[Data for this task Boundary: Start]

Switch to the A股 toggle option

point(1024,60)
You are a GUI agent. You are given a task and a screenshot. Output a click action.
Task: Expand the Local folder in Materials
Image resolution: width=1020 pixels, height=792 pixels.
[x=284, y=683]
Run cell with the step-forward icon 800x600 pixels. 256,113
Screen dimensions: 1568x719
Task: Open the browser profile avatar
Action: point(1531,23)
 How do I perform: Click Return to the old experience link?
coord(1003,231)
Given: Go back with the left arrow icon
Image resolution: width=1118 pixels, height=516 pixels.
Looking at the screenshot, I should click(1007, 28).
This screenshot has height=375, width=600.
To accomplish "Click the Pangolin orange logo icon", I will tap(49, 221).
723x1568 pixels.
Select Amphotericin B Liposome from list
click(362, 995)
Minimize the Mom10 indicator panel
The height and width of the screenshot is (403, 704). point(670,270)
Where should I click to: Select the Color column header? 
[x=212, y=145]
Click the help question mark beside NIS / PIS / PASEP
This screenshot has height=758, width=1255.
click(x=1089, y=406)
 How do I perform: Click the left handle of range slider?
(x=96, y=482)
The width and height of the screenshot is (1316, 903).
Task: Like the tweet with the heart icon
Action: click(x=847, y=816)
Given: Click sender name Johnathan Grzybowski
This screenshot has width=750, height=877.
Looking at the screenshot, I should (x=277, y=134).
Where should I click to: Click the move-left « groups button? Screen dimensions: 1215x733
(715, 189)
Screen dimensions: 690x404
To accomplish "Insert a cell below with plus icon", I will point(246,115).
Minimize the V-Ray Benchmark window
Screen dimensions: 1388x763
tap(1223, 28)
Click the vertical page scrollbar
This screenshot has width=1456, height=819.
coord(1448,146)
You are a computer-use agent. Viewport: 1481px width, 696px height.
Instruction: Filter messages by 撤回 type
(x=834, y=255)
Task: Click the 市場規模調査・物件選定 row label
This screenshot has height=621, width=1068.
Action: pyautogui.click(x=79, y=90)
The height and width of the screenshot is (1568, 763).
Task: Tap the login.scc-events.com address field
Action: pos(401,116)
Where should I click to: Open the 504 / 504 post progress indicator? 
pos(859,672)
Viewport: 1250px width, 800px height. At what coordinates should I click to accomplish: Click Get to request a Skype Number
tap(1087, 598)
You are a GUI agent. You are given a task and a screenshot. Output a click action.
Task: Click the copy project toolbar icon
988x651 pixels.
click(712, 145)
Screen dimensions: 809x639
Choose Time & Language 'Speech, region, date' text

[Data for this task Boundary: End]

**The task:** An exact copy of the lines above between the line holding "How do I perform: Click the" and the line holding "Click the vertical page scrollbar", inclusive, is the whole answer.

**Solution:**
 How do I perform: Click the left handle of range slider?
(x=96, y=482)
The width and height of the screenshot is (1316, 903).
Task: Like the tweet with the heart icon
Action: click(x=847, y=816)
Given: Click sender name Johnathan Grzybowski
This screenshot has width=750, height=877.
Looking at the screenshot, I should (x=277, y=134).
Where should I click to: Click the move-left « groups button? Screen dimensions: 1215x733
(715, 189)
Screen dimensions: 690x404
To accomplish "Insert a cell below with plus icon", I will point(246,115).
Minimize the V-Ray Benchmark window
Screen dimensions: 1388x763
tap(1223, 28)
Click the vertical page scrollbar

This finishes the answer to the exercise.